How to Set Up Physical Streaming Replication with PostgreSQL on Ubuntu

Technical writer

PostgreSQL

20.12.2024

Reading time: 8 min

Streaming replication is a common method for horizontally scaling relational databases. It involves one or more copies of the same database cluster operating on different devices. The primary database cluster handles both read and write operations, while the replicas are read-only. We can also use streaming replication to provide high availability: if the primary database cluster or server fails unexpectedly, the replicas can continue handling read operations, or one of them can be promoted to become the new primary cluster.

PostgreSQL, a popular relational database, supports both logical and physical replication:

Logical replication streams high-level changes from the primary cluster to replicas, allowing you to replicate changes to a single database or table.
Physical replication, on the other hand, streams changes from the Write-Ahead Log (WAL) files, copying the entire cluster's state rather than specific areas. This method ensures that all changes to the primary cluster are replicated.

This guide will help you set up physical streaming replication with PostgreSQL on Ubuntu 22.04 across two separate devices, each running PostgreSQL 17 clusters. One device will host the primary cluster, and the other will serve as the replica.

Hostman offers a cloud PostgreSQL for your projects.

Prerequisites

To follow this tutorial, you will need:

Two separate devices running Ubuntu 22.04: One will act as the primary server and the other as the replica.
Firewall settings that allow HTTP/HTTPS traffic and traffic on port 5432 (the default port for PostgreSQL 17).
PostgreSQL 17 installed and running on both servers.

Step 1: Configuring the Primary Database to Accept Connections

The first step is to configure the primary database to allow connections from the replica(s). By default, PostgreSQL only accepts connections from localhost (127.0.0.1). To change this behavior, you need to modify the listen_addresses configuration parameter in the primary database.

On the primary server, open the PostgreSQL configuration file postgresql.conf, located in the /etc/postgresql/17/main/ directory:

sudo nano /etc/postgresql/17/main/postgresql.conf

Once the file is open, find the listen_addresses variable and change its value from localhost to the IP address of the primary server. Remove the # symbol at the beginning of the line as well:

listen_addresses = 'your_primary_IP_address'

Save the changes and exit the file.

The primary database is now ready to accept connections from other devices using the specified IP address. Next, you need to create a user role with the appropriate permissions that the replica will use to connect to the primary database.

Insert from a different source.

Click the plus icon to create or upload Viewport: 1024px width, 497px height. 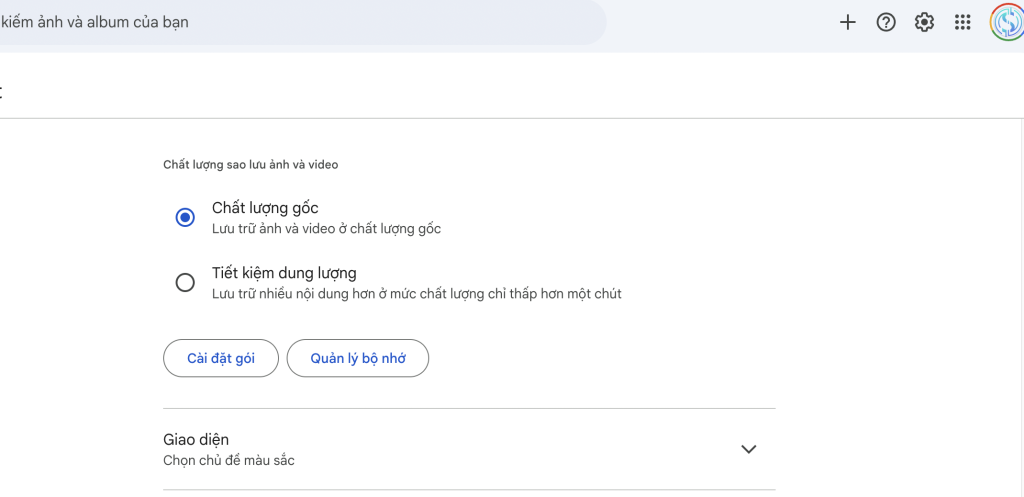[x=848, y=22]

Step 2: Creating a Replication Role with Permissions

Next, you need to create a dedicated role in the primary database with permissions for database replication. The replica will use this role to connect to the primary database. Creating a specific role for replication is crucial for security, as the replica will only have permission to copy data, not modify it.

Connect to the database cluster:

sudo -u postgres psql

Create a replication role:

Use the CREATE ROLE command to set up a role for replication:

CREATE ROLE test WITH REPLICATION PASSWORD 'testpassword' LOGIN;

This will output:

CREATE ROLE

We have now created the test role with the password testpassword, which has replication permissions for the database cluster.

Configure access for replication:

PostgreSQL has a special pseudo-database, replication, which replicas use to connect. To allow access, edit the pg_hba.conf file. Exit the PostgreSQL prompt by typing:

\q

Then open the configuration file using nano or your preferred editor:

sudo nano /etc/postgresql/17/main/pg_hba.conf

Add a rule for the replica:

Append the following line to the end of the pg_hba.conf file:

host  replication   test  your-replica-IP/32  md5

host: Enables non-local connections over plain or SSL-encrypted TCP/IP sockets.
replication: Specifies the special pseudo-database used for replication.
test: Refers to the previously created replication role.
your-replica-IP/32: Restricts access to the specific IP address of your replica.
md5: Sets the authentication method to password-based.

If you plan to create multiple replicas, repeat this step for each additional replica, specifying its IP address.

Restart the primary database cluster:

To apply these changes, restart the primary cluster:

sudo systemctl restart postgresql@17-main

If the primary cluster restarts successfully, it is properly configured and ready to stream data once the replica connects. Next, proceed with configuring the replica cluster.

Step 3: Backing Up the Primary Cluster to the Replica

During the setup of physical replication with PostgreSQL, you need to perform a physical backup of the primary cluster’s data directory to the replica’s data directory. Before doing this, you must clear the replica’s data directory of all existing files. On Ubuntu, the default data directory for PostgreSQL is /var/lib/postgresql/17/main/.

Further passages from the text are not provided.